HourlyNerd works with dozens of oil and gas companies offering opportunities for project-based work.
Instead of staffing all employees full-time, Biederman suggests companies hire 80 percent of their employees at full time, essentially the people that would not be considered to be laid off, should the need arise. The remainder of the workforce would be part-time or contract workers.
“So instead of hiring and firing folks during business cycles, you have people that plan on sticking around and the part-time workers will come and go as the industry ebbs and flows,” he said.
Industry not on board
The oil and gas industry does use contractors and a lot of exploration and production (E&P) work is project-based. But while some believe part-time work is underutilized in the industry, the industry seems to disagree.
“When we talk to oil and gas companies, we see they’re usually not willing to offer part-time jobs,” said Hood, who added she rarely sees part-time positions in oil and gas. “Unless the industry gets on board with that concept, it will be difficult … I think there’s a huge expense by not offering part-time jobs.”
Angie Gildea, principal at KPMG, shared some insights on why the industry is not apt to use part-time work as an alternative to layoffs or a solution to hiring needs during the eventual turnaround.
“In many companies, when you lay down five rigs, those jobs actually go away. Even from a part-time perspective, with reduced activity, there’s nothing – no jobs,” Gildea told Rigzone.
Additionally, some workforce reductions are meant to get costs in line and there’s a certain dollar figure that companies need to take out of their costs. Offering part-time work doesn’t allow those companies to implement those cost-cutting measures, said Gildea.
She also said the government has been getting strict on employers and 1099 forms for independent contractors, partially because some industries have taken advantage and not given independent contractors the benefits of an employee.
BHP Billiton Ltd., an international E&P company based in Australia, offers options for part-time work, remote work and job sharing to employees, so long as a manager signs off on the request. Though BHP declined to speak with Rigzone about part-time opportunities, a BHP employee in Houston who wished to remain anonymous, said the policy to request part-time work was put into place in July 2015.
The employee said BHP employees are “extremely happy” the options are available. Although it seems as the options are more suited for “working mothers who aren’t able to work full time.”
“Since the policy is so new, I think employees are still hesitant to ask their managers to change their work arrangement because they don’t want it to seem as if they are not serious about their job,” the BHP employee said. “I think over time as more people adopt this policy and began using it, you will see more people using the flex work schedule arrangement.”

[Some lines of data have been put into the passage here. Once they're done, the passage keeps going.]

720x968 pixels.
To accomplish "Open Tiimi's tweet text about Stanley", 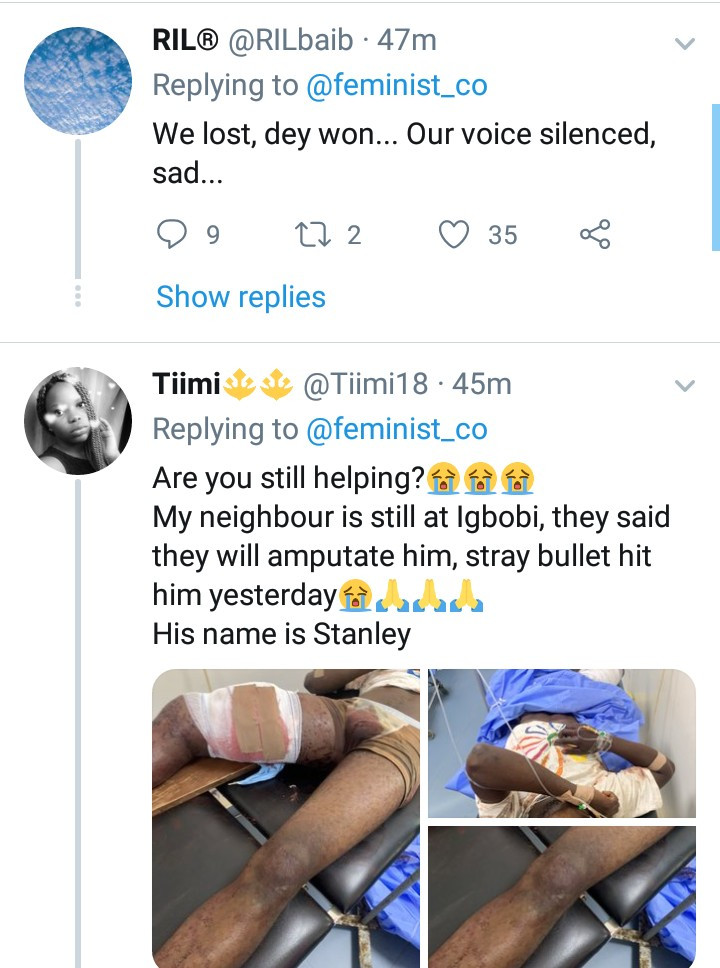I will click(411, 556).
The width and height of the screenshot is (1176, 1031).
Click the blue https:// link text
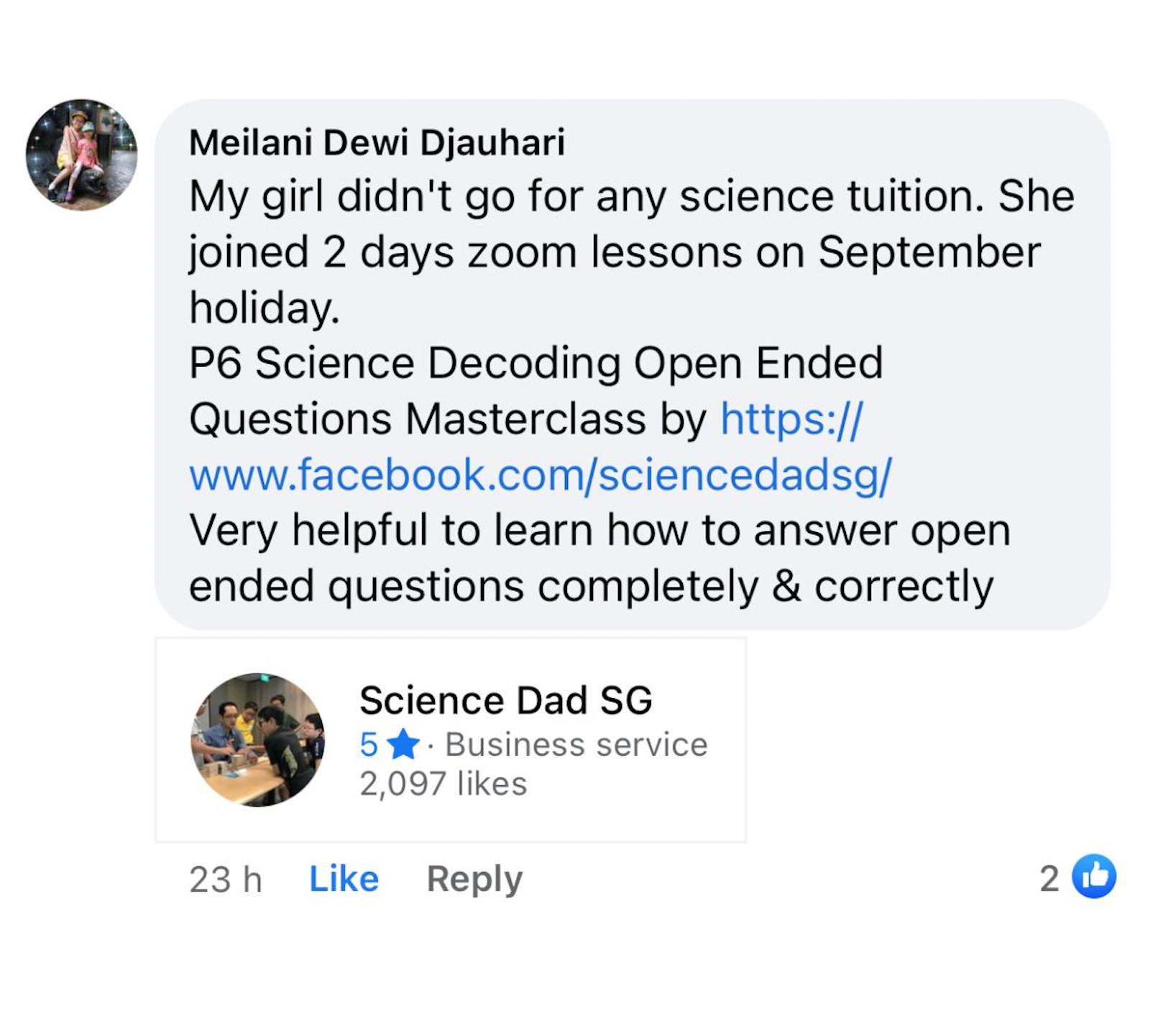[x=791, y=418]
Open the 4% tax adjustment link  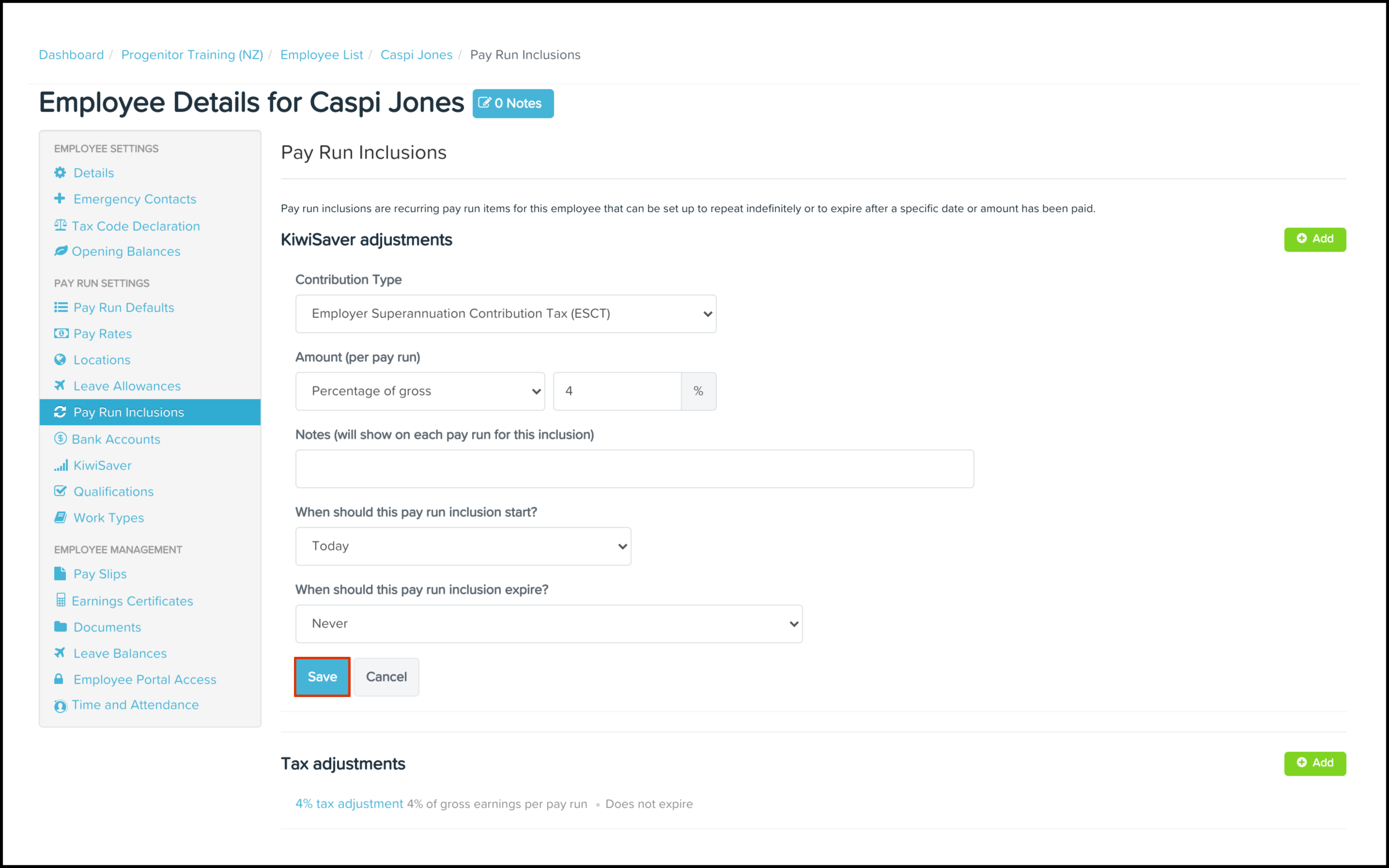click(x=349, y=804)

The employee said previously BHP had not been very flexible in work arrangements compared to other large oil and gas companies.
“I believe they came out with the policy to be competitive in the market as well as help reduce cost because going part-time would mean [less money and benefits],” the employee said. BHP “will benefit by being competitive to job-seekers and we will see a reduction in layoffs if more people choose these options.”